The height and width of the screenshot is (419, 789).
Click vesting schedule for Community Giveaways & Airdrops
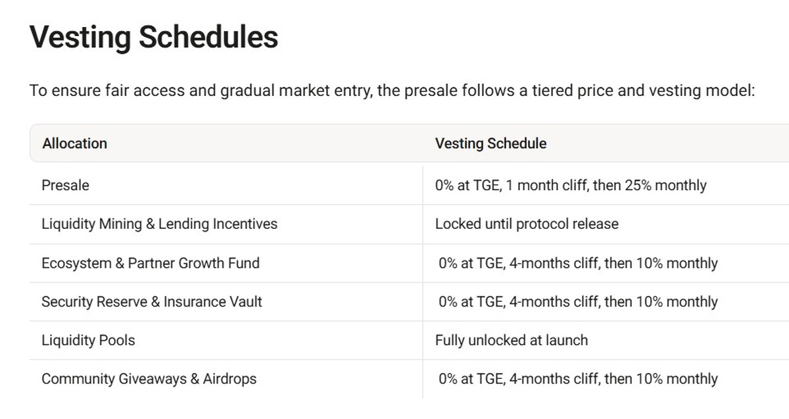pos(578,379)
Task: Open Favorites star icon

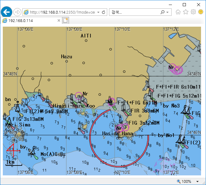Action: (x=186, y=12)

Challenge: Copy out the text of the entries above word for word, leaving out the pictures.

The answer:
The height and width of the screenshot is (419, 789).
Click vesting schedule for Community Giveaways & Airdrops
pos(578,379)
Task: Open Favorites star icon

Action: (x=186, y=12)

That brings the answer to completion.